■ **Document excerpt**:
----------------------------------------
This means the model cannot use execute() to exfiltrate environment variables, make unexpected calls to third-party services, or persist data across sessions. The isolation boundary is enforced at the platform level, not just via prompt engineering.

Installing and Using `@cloudflare/codemode`

Cloudflare open-sourced the Code Mode SDK as part of its Agents SDK. The npm package is @cloudflare/codemode.

npm install @cloudflare/codemode

The two key exports are:

import { createCodeTool, DynamicWorkerExecutor } from "@cloudflare/codemode";

createCodeTool — converts your existing tools (or an OpenAPI spec) into a typed TypeScript API surface that the model can search and write code against
DynamicWorkerExecutor — handles the secure execution side, running model-generated code in a V8 sandbox

Using the Cloudflare MCP Server Directly

If you just want to connect an AI agent to the Cloudflare API without building anything from scratch, Cloudflare provides a hosted MCP server. Add it to your MCP client configuration:

{
  "mcpServers": {
    "cloudflare": {
      "url": "https://mcp.cloudflare.com/sse"
    }
  }
}

Code Mode is enabled by default. To disable it and fall back to conventional tool enumeration (at the cost of 1,000x more tokens), append ?codemode=false to the URL:

https://mcp.cloudflare.com/sse?codemode=false

The repository is at github.com/cloudflare/mcp.

What the Model Actually Does in a Code Mode Session

Here is an example interaction to make the pattern concrete. Suppose an agent needs to list all DNS records for a zone and delete any that point to a deprecated IP.
----------------------------------------
■ **Data**:
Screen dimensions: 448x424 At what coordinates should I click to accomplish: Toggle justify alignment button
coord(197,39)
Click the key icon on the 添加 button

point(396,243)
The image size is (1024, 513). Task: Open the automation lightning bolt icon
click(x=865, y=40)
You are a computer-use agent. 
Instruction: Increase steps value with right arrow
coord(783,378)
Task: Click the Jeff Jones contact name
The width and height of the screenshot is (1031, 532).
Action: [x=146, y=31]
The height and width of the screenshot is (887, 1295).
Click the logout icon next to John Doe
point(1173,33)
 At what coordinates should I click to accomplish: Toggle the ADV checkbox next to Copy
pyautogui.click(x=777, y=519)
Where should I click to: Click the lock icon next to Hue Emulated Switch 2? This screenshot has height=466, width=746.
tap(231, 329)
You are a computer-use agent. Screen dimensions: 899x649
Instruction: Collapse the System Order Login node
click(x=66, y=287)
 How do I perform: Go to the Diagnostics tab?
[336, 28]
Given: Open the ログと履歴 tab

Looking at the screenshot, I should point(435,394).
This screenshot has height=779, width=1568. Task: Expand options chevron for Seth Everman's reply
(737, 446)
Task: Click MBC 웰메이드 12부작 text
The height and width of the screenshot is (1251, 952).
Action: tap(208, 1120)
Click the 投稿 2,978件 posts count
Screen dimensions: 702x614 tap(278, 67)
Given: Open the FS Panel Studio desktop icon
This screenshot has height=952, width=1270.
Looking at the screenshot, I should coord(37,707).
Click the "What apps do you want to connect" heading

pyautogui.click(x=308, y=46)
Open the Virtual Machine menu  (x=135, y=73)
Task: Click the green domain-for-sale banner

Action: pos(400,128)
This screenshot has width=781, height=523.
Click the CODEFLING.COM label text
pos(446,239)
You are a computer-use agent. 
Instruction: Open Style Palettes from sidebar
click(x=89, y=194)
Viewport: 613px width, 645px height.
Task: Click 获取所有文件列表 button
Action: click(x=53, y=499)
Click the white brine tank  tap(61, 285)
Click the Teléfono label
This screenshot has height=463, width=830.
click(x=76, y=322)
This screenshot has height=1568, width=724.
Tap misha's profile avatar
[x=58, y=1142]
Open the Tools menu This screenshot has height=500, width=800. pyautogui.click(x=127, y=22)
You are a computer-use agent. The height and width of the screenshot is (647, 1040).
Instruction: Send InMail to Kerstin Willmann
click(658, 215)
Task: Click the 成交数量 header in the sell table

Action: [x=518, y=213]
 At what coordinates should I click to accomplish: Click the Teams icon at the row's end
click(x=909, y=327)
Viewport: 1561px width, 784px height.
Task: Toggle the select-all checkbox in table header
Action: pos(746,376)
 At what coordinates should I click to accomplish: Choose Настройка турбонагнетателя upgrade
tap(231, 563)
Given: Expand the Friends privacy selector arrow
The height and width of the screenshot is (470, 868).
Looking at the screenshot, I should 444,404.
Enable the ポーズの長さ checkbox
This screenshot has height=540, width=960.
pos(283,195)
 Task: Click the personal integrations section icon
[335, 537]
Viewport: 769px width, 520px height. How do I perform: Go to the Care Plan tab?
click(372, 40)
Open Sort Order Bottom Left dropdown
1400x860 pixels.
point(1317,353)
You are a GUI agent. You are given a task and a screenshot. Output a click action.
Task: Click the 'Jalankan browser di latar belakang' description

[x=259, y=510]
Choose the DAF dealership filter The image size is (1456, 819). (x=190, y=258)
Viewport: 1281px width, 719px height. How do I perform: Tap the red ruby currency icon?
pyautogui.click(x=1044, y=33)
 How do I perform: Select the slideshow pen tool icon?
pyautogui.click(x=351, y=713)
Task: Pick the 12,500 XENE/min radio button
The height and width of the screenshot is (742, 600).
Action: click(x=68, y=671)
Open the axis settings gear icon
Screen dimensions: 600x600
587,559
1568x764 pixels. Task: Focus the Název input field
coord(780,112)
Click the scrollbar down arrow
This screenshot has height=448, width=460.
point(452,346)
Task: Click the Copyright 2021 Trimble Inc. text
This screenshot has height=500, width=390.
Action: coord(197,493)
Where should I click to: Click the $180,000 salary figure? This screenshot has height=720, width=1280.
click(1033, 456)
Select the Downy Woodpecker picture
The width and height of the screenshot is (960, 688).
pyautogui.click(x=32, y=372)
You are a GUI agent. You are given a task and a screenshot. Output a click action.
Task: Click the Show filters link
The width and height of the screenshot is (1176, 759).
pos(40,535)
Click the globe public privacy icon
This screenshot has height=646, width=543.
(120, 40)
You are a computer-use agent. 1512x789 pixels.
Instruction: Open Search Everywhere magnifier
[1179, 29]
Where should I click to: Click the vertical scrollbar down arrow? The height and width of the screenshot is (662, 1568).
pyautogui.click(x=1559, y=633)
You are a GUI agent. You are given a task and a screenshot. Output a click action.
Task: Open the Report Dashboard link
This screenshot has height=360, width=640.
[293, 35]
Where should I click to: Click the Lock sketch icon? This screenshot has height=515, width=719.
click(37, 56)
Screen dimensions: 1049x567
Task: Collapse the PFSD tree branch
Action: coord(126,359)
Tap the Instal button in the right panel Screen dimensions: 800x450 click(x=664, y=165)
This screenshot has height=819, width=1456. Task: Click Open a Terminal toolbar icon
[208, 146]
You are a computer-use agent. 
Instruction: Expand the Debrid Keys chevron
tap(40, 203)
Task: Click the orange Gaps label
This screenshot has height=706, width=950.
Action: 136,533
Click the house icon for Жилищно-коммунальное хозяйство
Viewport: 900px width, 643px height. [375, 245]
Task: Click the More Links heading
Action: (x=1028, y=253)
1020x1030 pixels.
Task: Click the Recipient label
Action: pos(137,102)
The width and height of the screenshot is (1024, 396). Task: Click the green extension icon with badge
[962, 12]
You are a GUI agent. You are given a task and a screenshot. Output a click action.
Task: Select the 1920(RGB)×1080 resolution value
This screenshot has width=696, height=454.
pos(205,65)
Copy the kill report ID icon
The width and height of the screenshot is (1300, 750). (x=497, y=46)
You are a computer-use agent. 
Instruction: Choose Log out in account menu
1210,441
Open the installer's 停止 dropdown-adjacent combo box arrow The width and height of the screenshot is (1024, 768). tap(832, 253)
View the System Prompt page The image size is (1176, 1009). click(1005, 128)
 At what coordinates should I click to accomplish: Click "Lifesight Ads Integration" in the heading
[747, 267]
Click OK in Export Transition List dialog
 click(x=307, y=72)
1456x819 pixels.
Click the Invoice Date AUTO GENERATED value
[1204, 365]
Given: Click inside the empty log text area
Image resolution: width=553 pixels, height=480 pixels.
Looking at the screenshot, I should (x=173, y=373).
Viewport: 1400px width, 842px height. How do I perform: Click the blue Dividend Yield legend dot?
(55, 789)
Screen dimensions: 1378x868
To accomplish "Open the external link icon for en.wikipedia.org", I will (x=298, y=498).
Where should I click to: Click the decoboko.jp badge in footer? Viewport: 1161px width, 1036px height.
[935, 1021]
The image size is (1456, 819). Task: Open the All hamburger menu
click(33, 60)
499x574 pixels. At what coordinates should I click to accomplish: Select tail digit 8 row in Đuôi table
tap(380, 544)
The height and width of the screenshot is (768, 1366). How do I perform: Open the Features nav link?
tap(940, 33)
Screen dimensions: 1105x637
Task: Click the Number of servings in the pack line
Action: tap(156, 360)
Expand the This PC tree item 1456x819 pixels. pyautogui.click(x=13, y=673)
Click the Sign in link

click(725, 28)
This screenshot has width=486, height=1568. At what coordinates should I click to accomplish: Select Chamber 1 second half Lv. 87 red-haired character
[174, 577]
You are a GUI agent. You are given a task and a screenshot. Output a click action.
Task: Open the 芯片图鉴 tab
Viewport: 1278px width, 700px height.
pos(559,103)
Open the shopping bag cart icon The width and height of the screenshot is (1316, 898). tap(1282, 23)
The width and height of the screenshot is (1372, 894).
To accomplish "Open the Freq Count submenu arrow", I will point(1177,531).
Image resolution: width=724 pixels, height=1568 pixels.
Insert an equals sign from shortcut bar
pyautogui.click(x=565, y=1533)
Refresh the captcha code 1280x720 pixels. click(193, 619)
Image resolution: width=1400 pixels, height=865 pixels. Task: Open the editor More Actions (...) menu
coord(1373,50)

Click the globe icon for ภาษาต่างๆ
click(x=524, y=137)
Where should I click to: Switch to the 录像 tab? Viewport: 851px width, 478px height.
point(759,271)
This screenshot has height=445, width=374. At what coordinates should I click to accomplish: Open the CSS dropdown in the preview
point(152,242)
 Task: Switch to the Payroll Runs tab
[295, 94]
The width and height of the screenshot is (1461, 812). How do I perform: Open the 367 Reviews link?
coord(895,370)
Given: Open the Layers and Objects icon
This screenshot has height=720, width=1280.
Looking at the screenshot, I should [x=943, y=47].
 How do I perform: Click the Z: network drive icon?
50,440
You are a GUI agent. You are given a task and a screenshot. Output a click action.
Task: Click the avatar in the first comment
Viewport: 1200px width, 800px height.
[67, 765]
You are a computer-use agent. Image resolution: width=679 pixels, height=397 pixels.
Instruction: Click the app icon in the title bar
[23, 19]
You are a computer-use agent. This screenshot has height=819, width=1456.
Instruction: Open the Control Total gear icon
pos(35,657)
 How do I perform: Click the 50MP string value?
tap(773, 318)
----------------------------------------
■ **Given instruction 1**: According to the Code Mode excerpt, what is the benefit of adding Cloudflare's hosted MCP server to an MCP client configuration? Answer in one to three sentences.
■ **Given instruction 2**: Duplicate a passage from the Code Mode excerpt, beginning at the words that have "Installing and Using" and stopping after "package is @cloudflare/codemode.".
Nothing in the items is needed here.

■ **Correct answer 1**: It lets you connect an AI agent to the Cloudflare API without building anything from scratch. Code Mode is on by default with this server.

■ **Correct answer 2**:
Installing and Using `@cloudflare/codemode`

Cloudflare open-sourced the Code Mode SDK as part of its Agents SDK. The npm package is @cloudflare/codemode.